昭和時代

織重工業系の企業活動が活発になるに従い、合成繊維の出現が学生服の生産を急拡大させた。東京オリンピックの前年には、10,000万着を超える史上最高の生産を達成。また、光輝畳縁も全国一の生産を誇るようになったこの頃、全国からの集団就職の女子が児島地区の寄宿舎にあふれ、街は活気にあふれた。しかし、この頃をピークに学生服の需要が減少し、児島の繊維業は再び岐路に立たされることになった。老舗の紡績業、織物業が相次いで店を閉じ、新しいものが望まれる時代となった。

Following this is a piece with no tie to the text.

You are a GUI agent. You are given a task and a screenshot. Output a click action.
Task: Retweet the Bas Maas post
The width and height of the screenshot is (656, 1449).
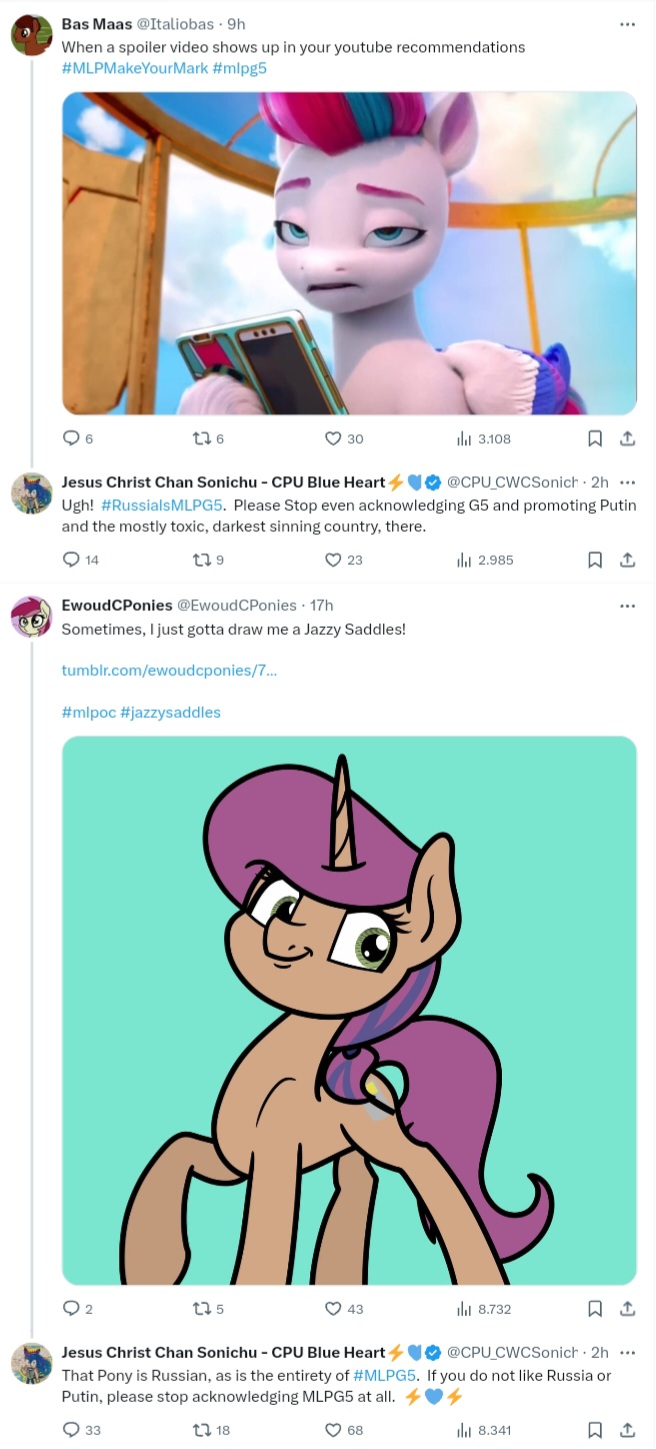[x=201, y=438]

消費の低迷、アジアからの輸入品の攻勢、素材の多様化、好みの変化などにより、服飾に関する考え方が大きく変化して、量から質の時代へと変わっていった。

 
 
1930年(昭和5年)

学童の服装は、昭和5年頃は着物と服が半々だったが、昭和10年になるとほとんどが学童服となった。 これを受けて、児島縫製業の主流は学童服の生産と推移していった。

1933年(昭和8年)

児島の郷内地区の工場は、ほとんどが厚地の織物だけを専門に手掛けており、「武鑓織布株式会社」の創立者 武鑓石五郎と梅の三男進衛により織布の「丸進工業株式会社」が創業した。

1937年(昭和12年)

日華事変により衣料統制時代となり、児島の縫製工場は陸海軍の管理工場に指定され、軍隊の被服を縫製した。 

1950年(昭和25年)

繊維の統制が撤廃されると急速に復活発展を遂げた。昭和31年には全国の70%を生産する学生服王国と言われるまでに発展。 これは、地域の各企業を結びつけ、綿を中心とする生産の一貫体制「中小紡績→撚糸→織布→染色→縫製」が出来ていたためである。

1970年(昭和45年)

学生服製造に衰退の陰が見え始める中、アメリカの影響を受けたジーパンメーカー 「ビッグジョン」が昭和35年に誕生した。 生地も染色も新しい素材が加わり爆発的ブームが続いた。